Does insufficient (analgesic) treatment of acute pain increase the risk of its chronification (e.g. via continued pain signalling)?
For migraine for example, the following review presents insufficient acute pain relief as a mechanism for chronification twice in its Figure 1:
- Insufficient acute pain relief leads to increased sensitization and thereby to chronification
- Insufficient acute pain relief leads to increased intake of acute medication and thereby chronification
It further claims that
ineffective acute treatment of migraine is a major risk factor for chronification. This fact cannot be stressed enough, as it could be so easily avoided: recent data in over 5,000 patients with migraine in the American Migraine Prevalence and Prevention Study showed that ineffective acute treatment doubled the risk for migraine chronification compared with effective acute treatment [...] Moreover, longer exposure to headaches might promote sensitization processes and thereby promote headache chronification [...] Patients whose acute headache medication is insufficient experience longer and more severe pain than do patients with effective acute medication; this insufficient control of pain could lead to longer-lasting central sensitization and predisposes to migraine progression.

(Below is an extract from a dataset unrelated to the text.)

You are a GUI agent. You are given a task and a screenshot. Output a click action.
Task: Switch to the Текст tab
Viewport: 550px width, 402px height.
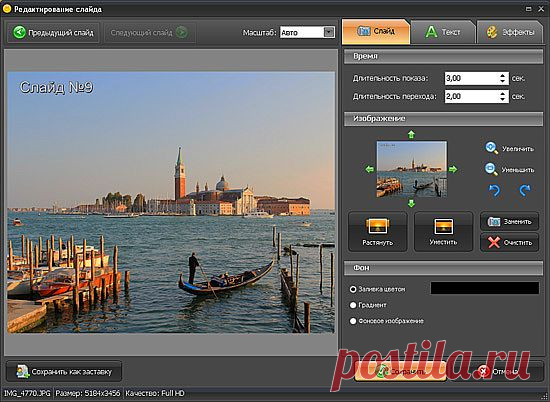coord(443,32)
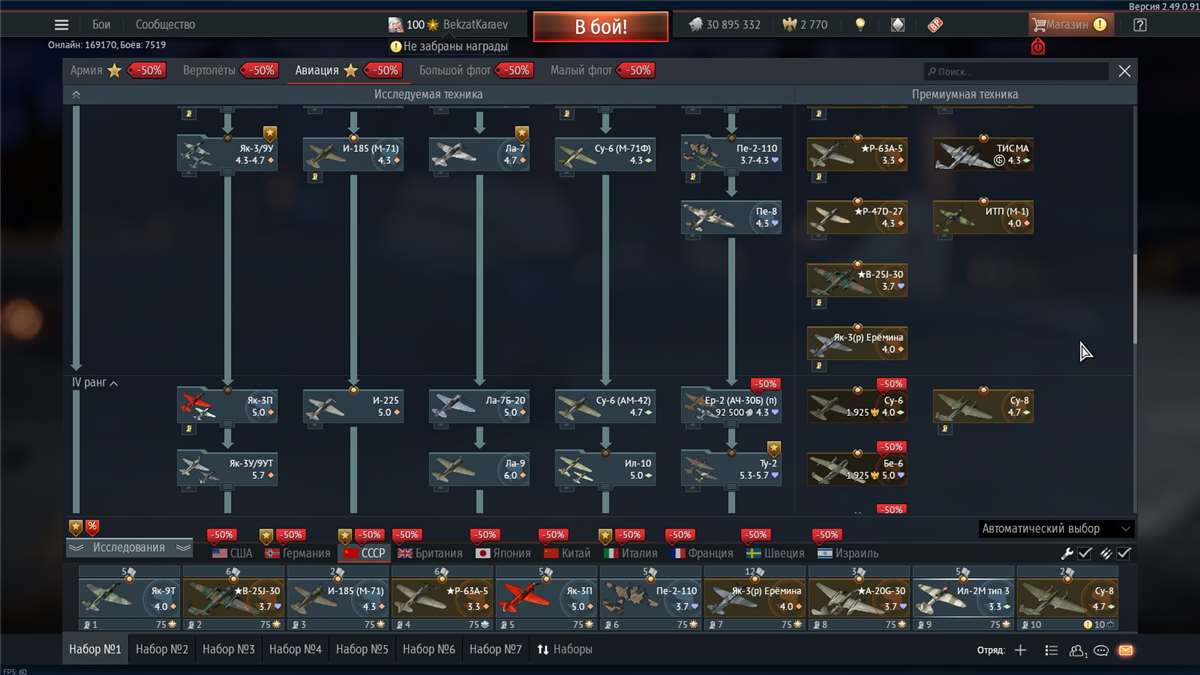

May, A., Schulte, L. Chronic migraine: risk factors, mechanisms and treatment. Nat Rev Neurol 12, 455–464 (2016). https://doi.org/10.1038/nrneurol.2016.93
It cites this observational study from 2015 which found that the effectiveness of acute pain treatment (i.e. triptanes, NSAID which was not conflated with preventative strategies) predicts chronification outcome.
Among 5,681 eligible study respondents with EM in 2006, 3.1% progressed to CM in 2007. Only 1.9% of the group with maximum [acute pain] treatment efficacy developed CM. Rates of new- onset CM increased in the moderate treatment efficacy (2.7%), poor treatment efficacy (4.4%), and very poor treatment efficacy (6.8%) groups. In the fully adjusted model, the very poor treatment efficacy group had a more than 2-fold increased risk of new-onset CM (odds ratio 5 2.55, 95% confidence interval 1.42–4.61) compared to the maximum treatment efficacy group.
Conclusion: Inadequate acute treatment efficacy was associated with an increased risk of new-onset CM over the course of 1 year. Improving acute treatment outcomes might prevent new-onset CM, although reverse causality cannot be excluded.
Lipton RB, Fanning KM, Serrano D, Reed ML, Cady R, Buse DC. Ineffective acute treatment of episodic migraine is associated with new-onset chronic migraine. Neurology. 2015 Feb 17;84(7):688-95. doi: 10.1212/WNL.0000000000001256. Epub 2015 Jan 21. PMID: 25609757; PMCID: PMC4336107.
I am interested if there are other studies confirming this in migraine or other types of pain, and if there is an understanding of the pathophysiological mechanism behind it (one can imagine that continued pain signalling leads to long term potentiation of central pathways involved in pain sensation, but it would be nice to know whether this mechanism of action has been confirmed in experimental studies).